E l’analisi è spietata con l’inquilino dell’aula rossa in quota Azione che parla chiaramente di "accentramenti di potere che hanno aggravato le inefficienze, rallentato l’azione amministrativa e penalizzato anche i dipendenti, fino agli ascensori pubblici fermi da troppo tempo". Veraldi mette dunque in luce "una gestione priva di visione e di capacità decisionale, incapace di affrontare i problemi reali dei cittadini" al punto tale che rispetto alle buche del quartiere Maddalena sente il dovere di precisare che: "Non è il maltempo a causare danni al manto stradale. Tutt’al più - accusa - è soltanto un acceleratore del deterioramento di strade asfaltate male, sampietrini riposizionati alla meno peggio e che pertanto lasciano segni profondi e mal curati". Da qui il consiglio indirizzato, senza troppi complimenti, a Nicola Fiorita: "Caro “primo” cittadino, invece di pensare alle congiure si interroghi sul reale significato delle stesse, si ricordi che forse noi potremmo pensare lo stesso di lei in considerazione delle nomine e affidamenti fatti agli amici degli amici, ma soprattutto pensi a dare risposte".

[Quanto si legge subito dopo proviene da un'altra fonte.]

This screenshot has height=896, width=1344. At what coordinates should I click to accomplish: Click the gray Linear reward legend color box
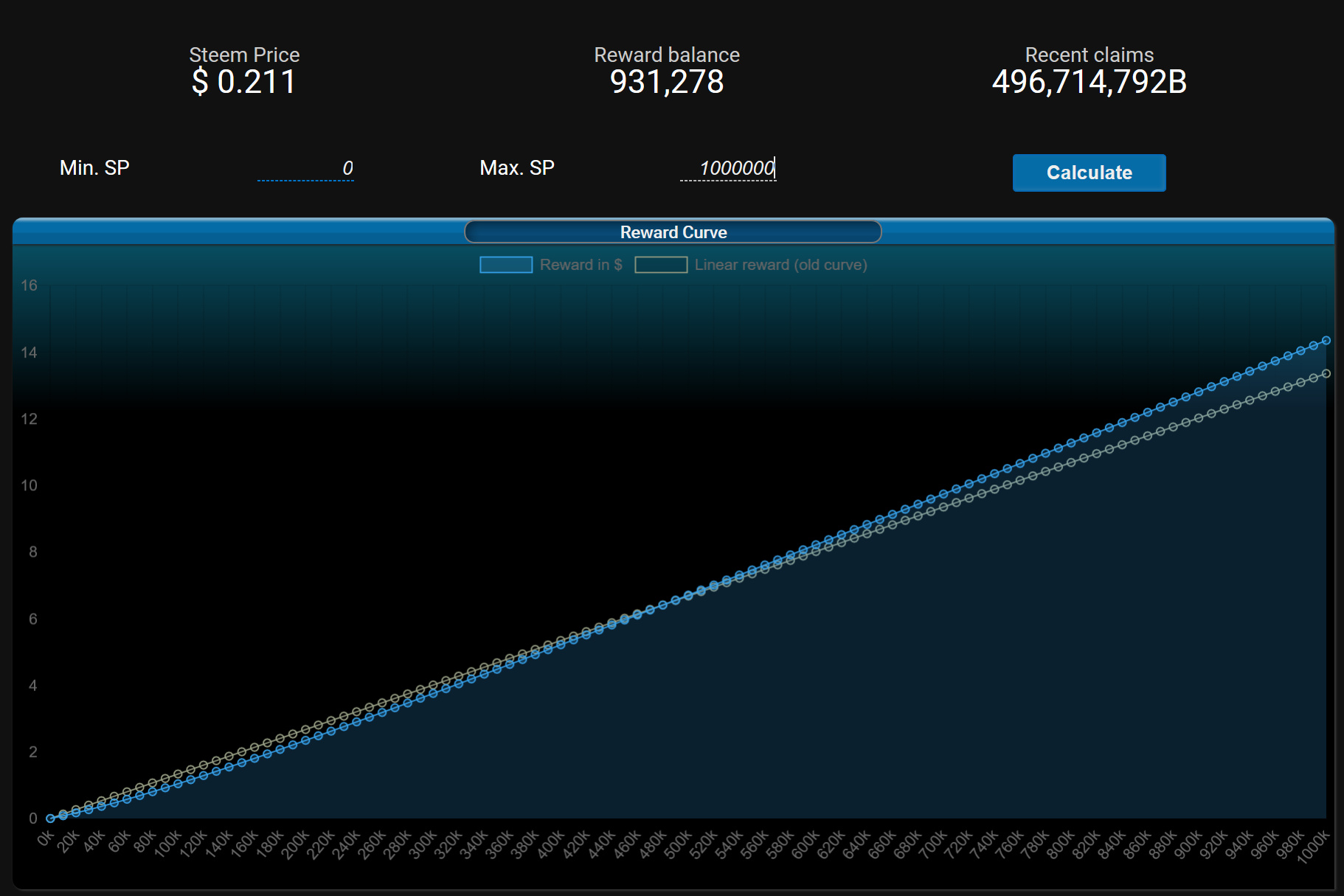[x=661, y=265]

Poi la precisazione: "Noi a differenza sua crediamo nella legge e se arriverà sarò curioso di vedere se anche questa volta depositerà le dimissioni". Quella messa in luce da Veraldi sembra avere dunque una gestione basata - sono sue parole - "lo stesso apparato burocratico che oggi sindaco difende ma che fino a ieri attaccava e denunciava". Ecco perché il consigliere comunale di Azione ricorda: "La storia non si cancella e lei stesso - dice rivolgendosi sempre a Nicola Fiorita - si è dimesso da consigliere comunale solo per avvisi di garanzia arrivati per la famosa Gettonopoli e non per come ha dichiarato nei suoi patetici pensierini". È più che gettare il cuore oltre l’ostacolo, Veraldi volge lo sguardo al bilancio e con tanto di malcelata ironia tuona: "Sarà bello vedere se in aula ci saranno i responsabili (come li definisce lei) a pronunciare il fatidico “SÌ” anche perché se così sarà emergerà soltanto e per l’ennesima volta la disinvoltura di un sindaco che, pur di non mollare la poltrona, sembra aver già dimenticato le dichiarazioni da lui pronunciate nel corso della presentazione della prima Giunta targata Fiorita per negare categoricamente un eventuale allargamento finalizzato a inglobare altre forze, allargamento che - conclude Veraldi - è ormai certificato dai fatti".